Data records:
════
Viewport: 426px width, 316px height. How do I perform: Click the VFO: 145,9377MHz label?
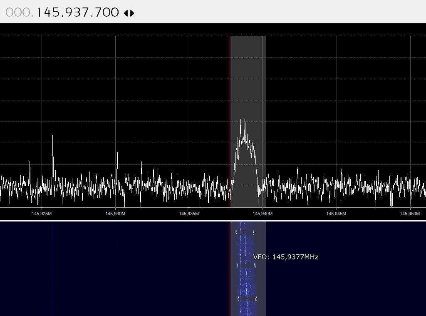point(285,257)
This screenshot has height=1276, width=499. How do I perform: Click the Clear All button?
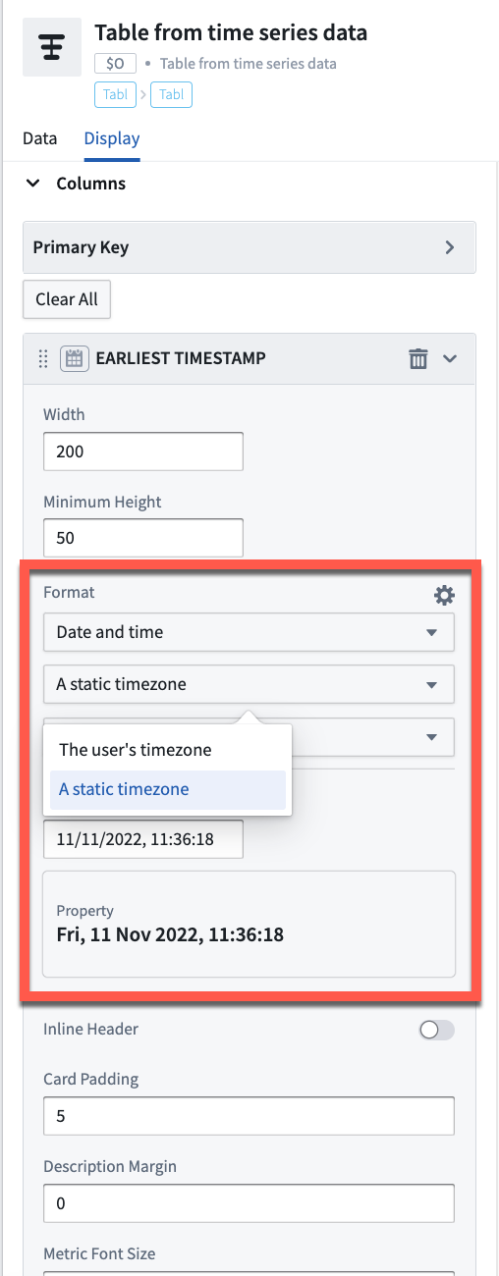[x=67, y=299]
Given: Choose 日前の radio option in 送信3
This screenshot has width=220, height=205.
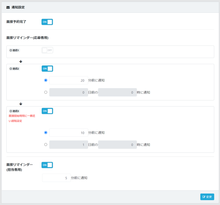Looking at the screenshot, I should [46, 145].
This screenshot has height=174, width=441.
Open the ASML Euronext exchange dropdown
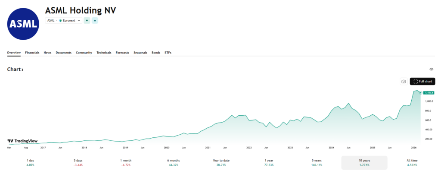64,20
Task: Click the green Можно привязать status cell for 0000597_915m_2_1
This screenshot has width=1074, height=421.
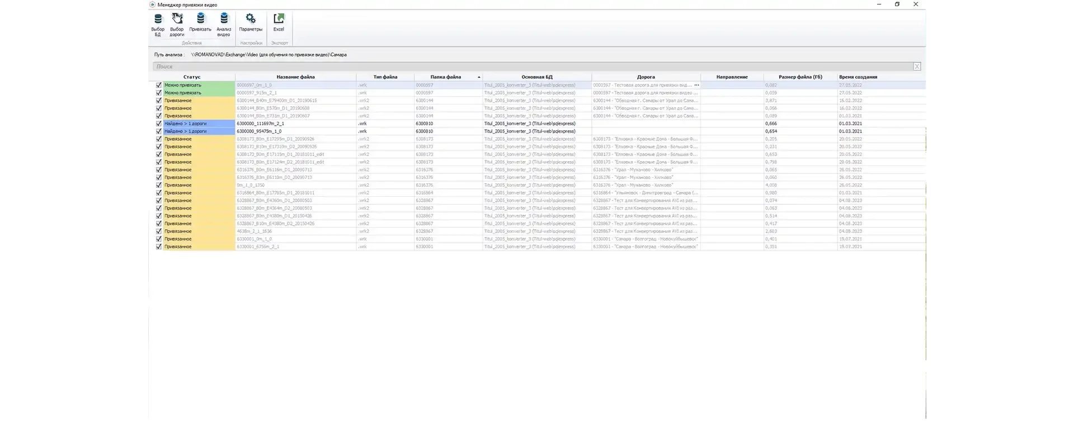Action: 199,93
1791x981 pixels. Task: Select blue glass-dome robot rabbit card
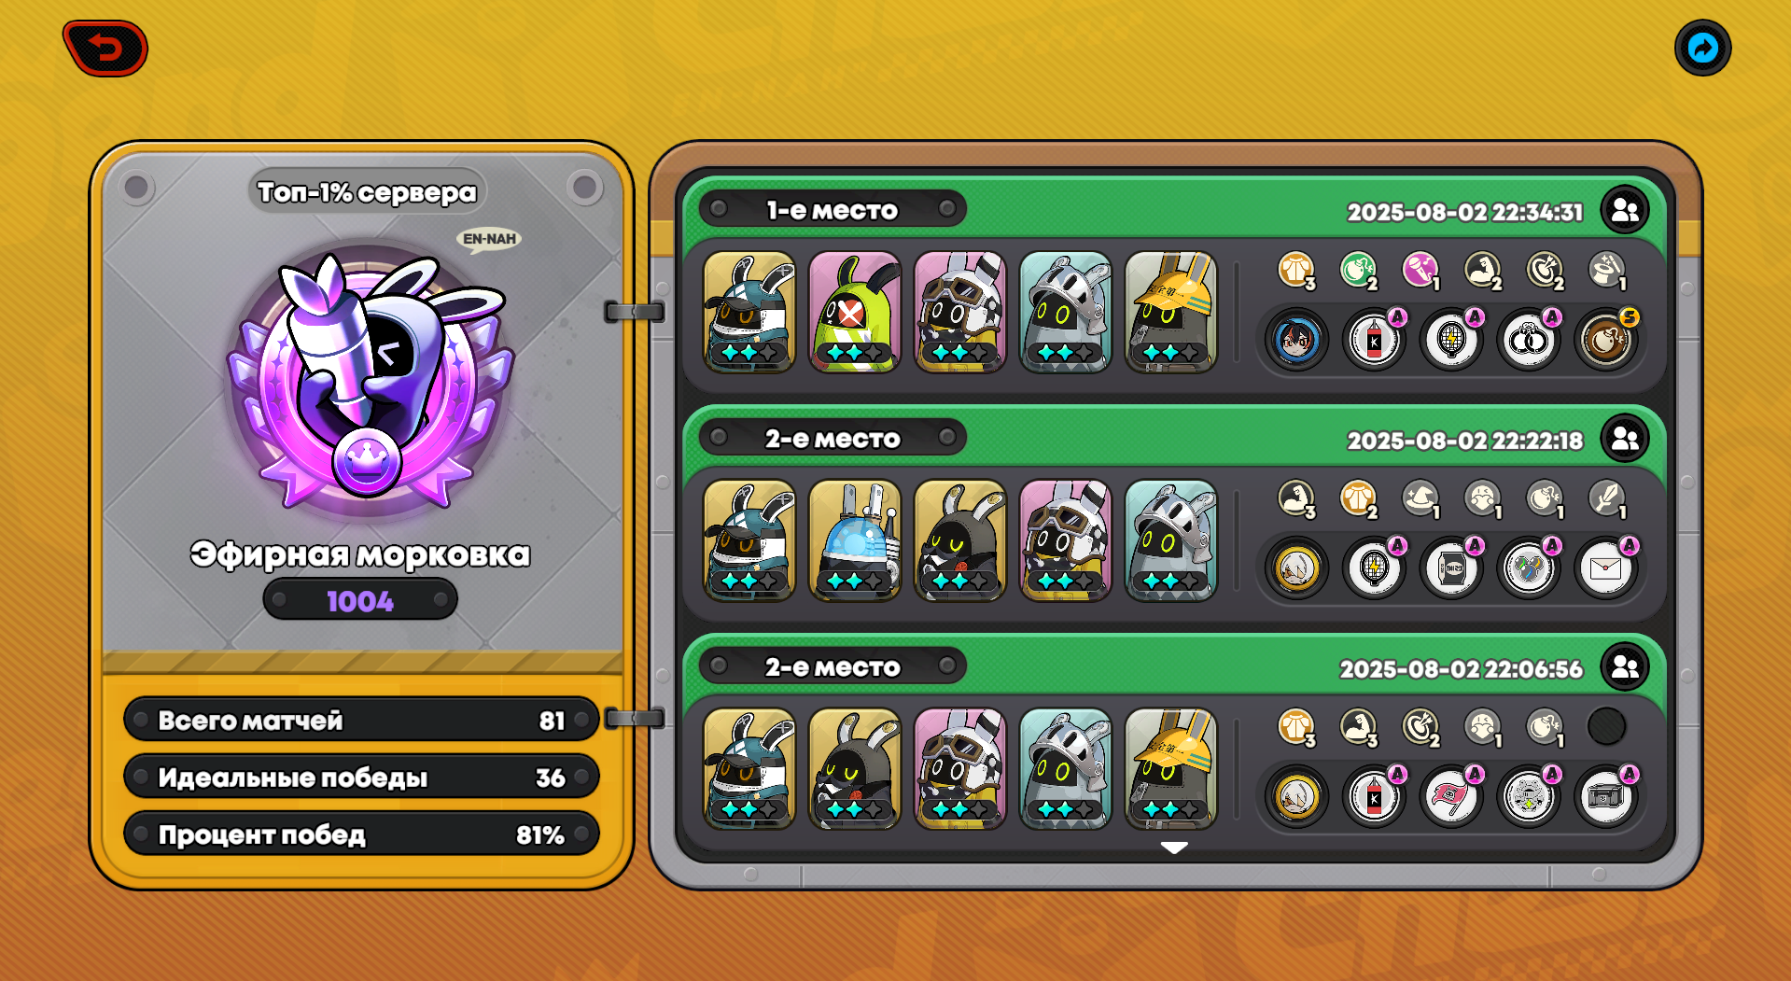(854, 540)
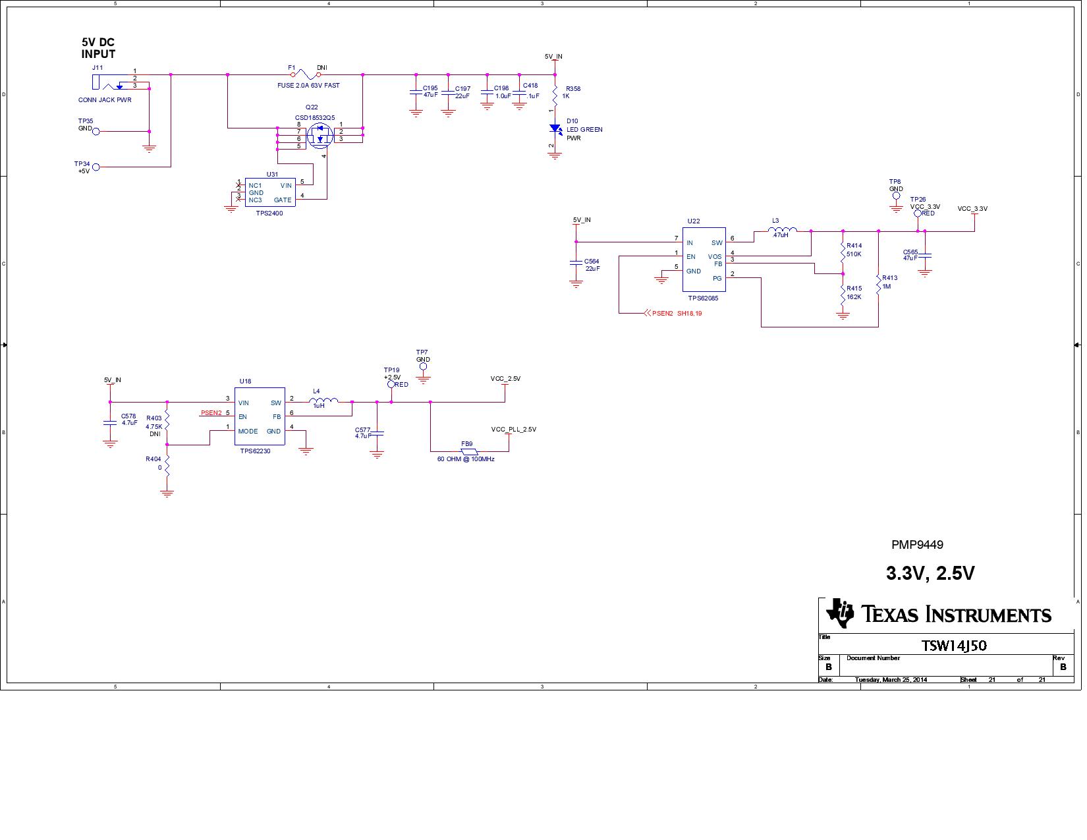Select the F1 fuse symbol

click(306, 75)
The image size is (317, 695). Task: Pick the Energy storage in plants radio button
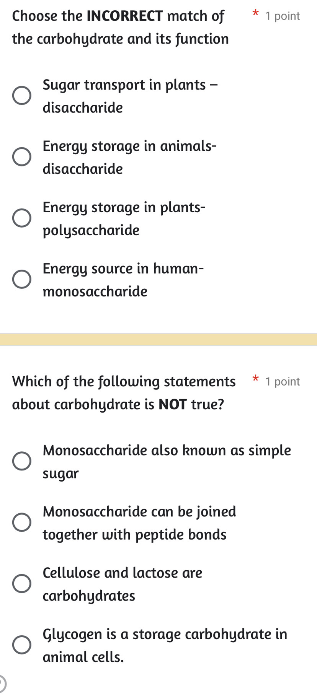coord(22,218)
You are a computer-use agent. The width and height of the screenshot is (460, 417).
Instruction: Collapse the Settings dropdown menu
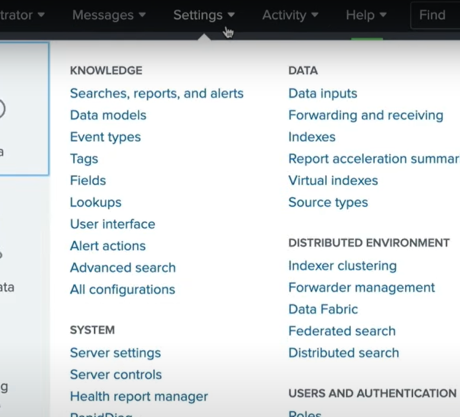(203, 15)
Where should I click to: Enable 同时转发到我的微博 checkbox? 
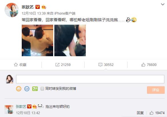click(42, 89)
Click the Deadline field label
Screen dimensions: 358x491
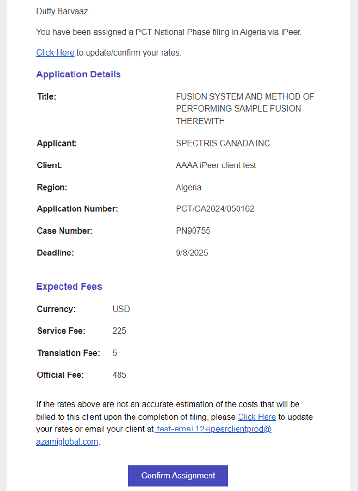tap(55, 253)
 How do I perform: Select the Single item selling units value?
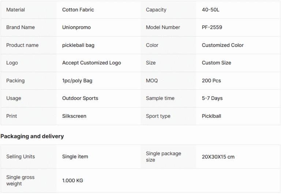75,157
════
EXERCISE DETAILS: Copy out, without any pictures, the lines of the records above from the one containing "Task: Click the" through the final line, both ends included.

WORKED SOLUTION:
Task: Click the green Можно привязать status cell for 0000597_915m_2_1
This screenshot has width=1074, height=421.
Action: 199,93
1791x981 pixels. Task: Select blue glass-dome robot rabbit card
(854, 540)
Select the F1 fuse symbol

click(306, 75)
The image size is (317, 695). Task: Pick the Energy storage in plants radio button
coord(22,218)
You are a computer-use agent. The width and height of the screenshot is (460, 417).
Instruction: Collapse the Settings dropdown menu
(203, 15)
Where should I click to: Enable 同时转发到我的微博 checkbox? 
click(42, 89)
Click the Deadline field label
Screen dimensions: 358x491
tap(55, 253)
 How do I perform: Select the Single item selling units value?
75,157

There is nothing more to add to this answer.